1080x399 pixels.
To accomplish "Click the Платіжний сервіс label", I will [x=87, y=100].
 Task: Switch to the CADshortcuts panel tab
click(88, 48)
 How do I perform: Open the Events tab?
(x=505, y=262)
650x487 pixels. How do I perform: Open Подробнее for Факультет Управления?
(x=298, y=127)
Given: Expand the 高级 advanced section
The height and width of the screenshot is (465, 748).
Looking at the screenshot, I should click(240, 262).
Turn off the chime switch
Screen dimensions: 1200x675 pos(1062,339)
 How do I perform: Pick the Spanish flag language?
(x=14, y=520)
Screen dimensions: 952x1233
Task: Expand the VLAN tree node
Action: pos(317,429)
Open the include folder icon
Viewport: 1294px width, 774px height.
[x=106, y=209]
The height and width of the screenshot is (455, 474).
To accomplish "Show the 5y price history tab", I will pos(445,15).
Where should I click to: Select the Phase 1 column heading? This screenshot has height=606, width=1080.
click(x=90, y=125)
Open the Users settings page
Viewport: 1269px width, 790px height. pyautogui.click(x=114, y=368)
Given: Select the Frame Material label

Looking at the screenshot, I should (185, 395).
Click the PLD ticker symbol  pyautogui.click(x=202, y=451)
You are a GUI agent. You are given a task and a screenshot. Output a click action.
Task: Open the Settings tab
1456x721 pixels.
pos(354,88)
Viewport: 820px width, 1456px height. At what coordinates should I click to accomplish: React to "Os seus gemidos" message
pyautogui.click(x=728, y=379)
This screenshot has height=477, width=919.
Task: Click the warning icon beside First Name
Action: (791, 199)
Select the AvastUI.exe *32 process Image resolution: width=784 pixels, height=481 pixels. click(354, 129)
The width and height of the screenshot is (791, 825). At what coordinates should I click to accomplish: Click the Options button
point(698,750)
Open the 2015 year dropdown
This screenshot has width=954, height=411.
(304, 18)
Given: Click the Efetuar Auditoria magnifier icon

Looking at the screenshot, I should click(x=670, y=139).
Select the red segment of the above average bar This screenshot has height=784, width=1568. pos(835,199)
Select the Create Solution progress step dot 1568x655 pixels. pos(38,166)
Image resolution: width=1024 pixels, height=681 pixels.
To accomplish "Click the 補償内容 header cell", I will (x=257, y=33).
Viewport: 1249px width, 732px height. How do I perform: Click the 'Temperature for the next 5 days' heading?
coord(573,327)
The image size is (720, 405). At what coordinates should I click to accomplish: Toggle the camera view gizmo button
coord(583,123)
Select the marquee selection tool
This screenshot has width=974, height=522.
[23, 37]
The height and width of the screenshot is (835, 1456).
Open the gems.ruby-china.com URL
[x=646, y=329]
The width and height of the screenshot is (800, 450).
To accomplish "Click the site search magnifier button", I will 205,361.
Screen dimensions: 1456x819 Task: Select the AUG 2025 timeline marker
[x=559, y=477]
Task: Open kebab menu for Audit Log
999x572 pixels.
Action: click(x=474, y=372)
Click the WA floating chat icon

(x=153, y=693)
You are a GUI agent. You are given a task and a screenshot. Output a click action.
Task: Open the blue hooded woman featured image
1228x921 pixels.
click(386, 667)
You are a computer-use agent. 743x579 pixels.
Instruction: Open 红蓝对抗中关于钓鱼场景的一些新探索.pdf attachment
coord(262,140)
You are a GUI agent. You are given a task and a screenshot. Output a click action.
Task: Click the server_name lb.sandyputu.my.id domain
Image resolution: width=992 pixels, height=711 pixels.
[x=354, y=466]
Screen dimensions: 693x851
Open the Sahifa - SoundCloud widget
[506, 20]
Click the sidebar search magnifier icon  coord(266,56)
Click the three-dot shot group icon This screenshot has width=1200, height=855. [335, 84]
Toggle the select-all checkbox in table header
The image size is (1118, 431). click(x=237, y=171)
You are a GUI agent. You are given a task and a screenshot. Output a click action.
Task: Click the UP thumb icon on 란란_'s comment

________________

What is needed: For each line above that includes the word "search", make a copy of that line.

Your response:
To accomplish "Click the site search magnifier button", I will 205,361.
Click the sidebar search magnifier icon  coord(266,56)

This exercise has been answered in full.